The use of the sun as a compass in birds was first described in 1950 by Kramer for the starling Sturnus vulgaris (Kramer, 1950); at the same time, von Frisch described sun compass use in honeybees, Apis mellifera (von Frisch, 1950). These pioneering studies were soon followed by many more, revealing that sun compass orientation is a widespread phenomenon in the animal kingdom. The method of choice for demonstrating sun compass orientation was to alter the animal's perception of time by shifting their internal clock either forward (fast shift) or backward (slow shift), mostly for 6 h – this causes the animals to misjudge the time of the day and, as a consequence, the position of the sun. The resulting deflection from the headings of untreated controls serves as an indicator of sun compass use.

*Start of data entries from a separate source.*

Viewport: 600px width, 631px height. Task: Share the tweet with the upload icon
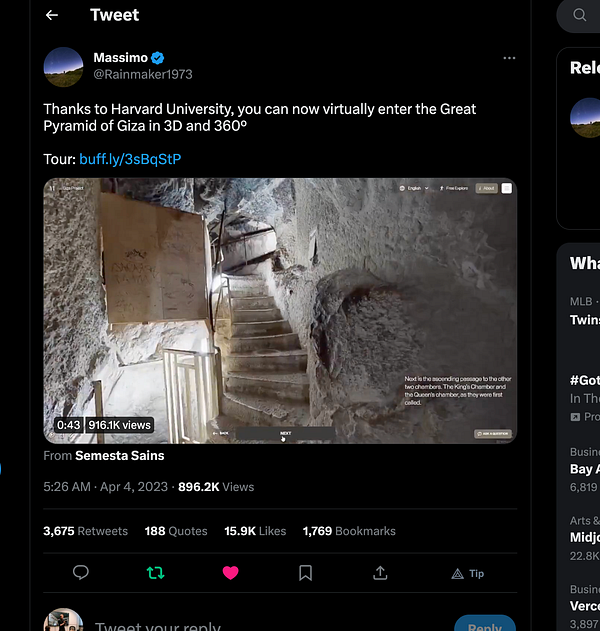tap(380, 573)
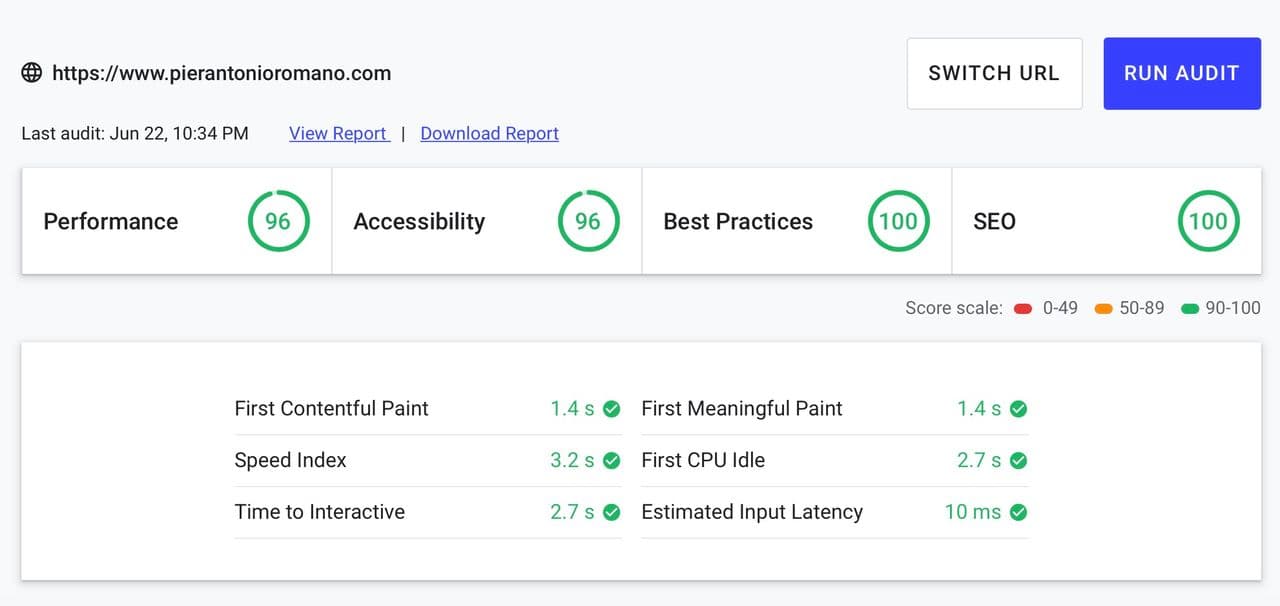
Task: Click the green check beside First CPU Idle
Action: point(1018,461)
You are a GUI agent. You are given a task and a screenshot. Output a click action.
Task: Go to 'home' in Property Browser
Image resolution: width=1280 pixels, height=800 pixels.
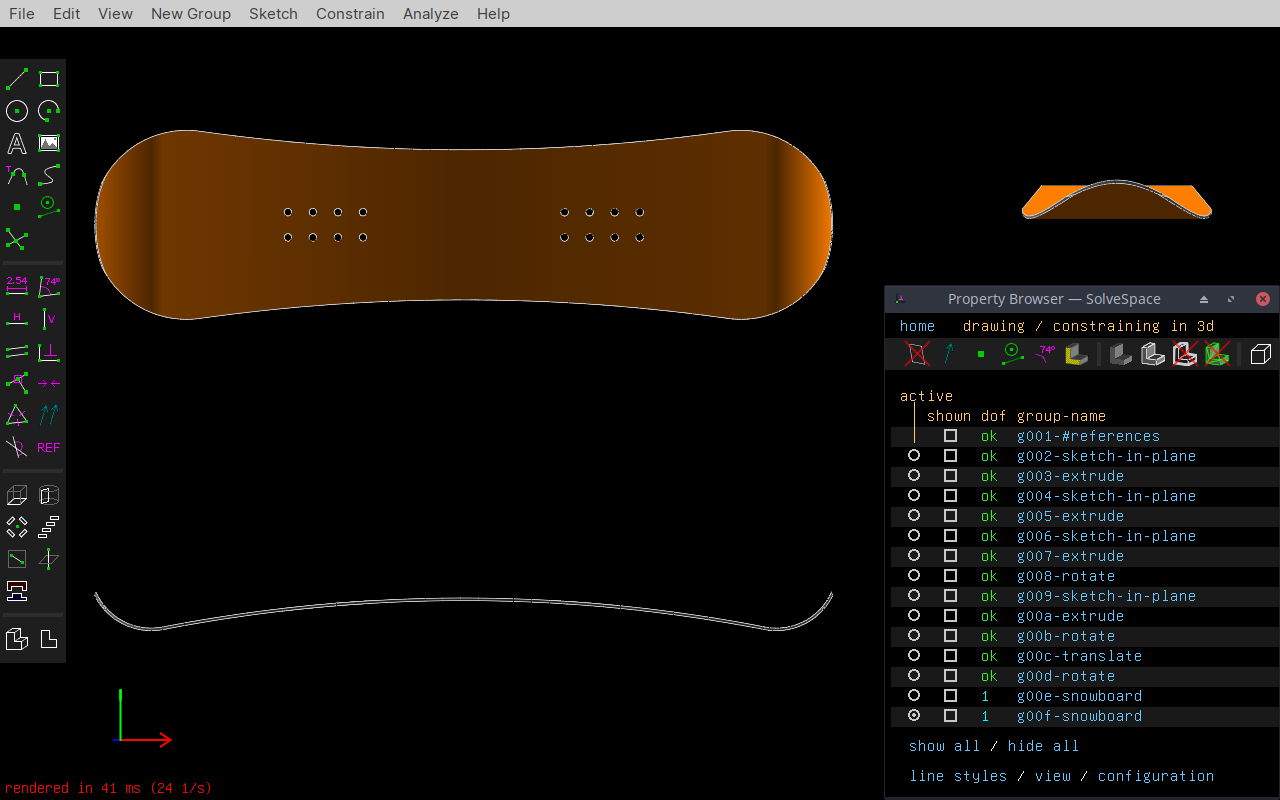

In 1958, Schmidt-Koenig performed the first such ‘clock-shift’ experiments with homing pigeons, Columba livia L. f. domestica (Schmidt-Koenig, 1958). The sun compass has since been demonstrated to be a very important component of the avian navigational system. Pigeons have been shown to use the sun compass not only at distant, unfamiliar sites (e.g. Schmidt-Koenig, 1961; Keeton, 1973) but also in the vicinity of their loft to translate the course indicated by their navigational map or their mosaic map of familiar landmarks into a flying direction (e.g. Graue, 1963; Schmidt-Koenig, 1979; Biro et al., 2007). Being established by experience (Wiltschko, 1983), the sun compass is well tuned to the local sun's arc in the pigeons' home region, with the birds adapting their compensation of the sun's movements to the different rates of change in sun azimuth in the course of the day (Wiltschko et al., 2000).
A study on the significance of the sun compass showed that young, inexperienced pigeons rely on this mechanism most strongly, showing the full deflection from untreated controls based on the difference in sun azimuth between the bird's subjective time and the true time of day. When pigeons grow older and get more experienced, however, the deflection decreases, with great scatter, to about 50% in birds aged 2 years and older (Wiltschko et al., 1994). The observation that the deflections were significantly larger in pigeons carrying magnets suggests that old pigeons fly a compromise between the directions indicated by their sun compass and their magnetic compass (Wiltschko and Wiltschko, 2001).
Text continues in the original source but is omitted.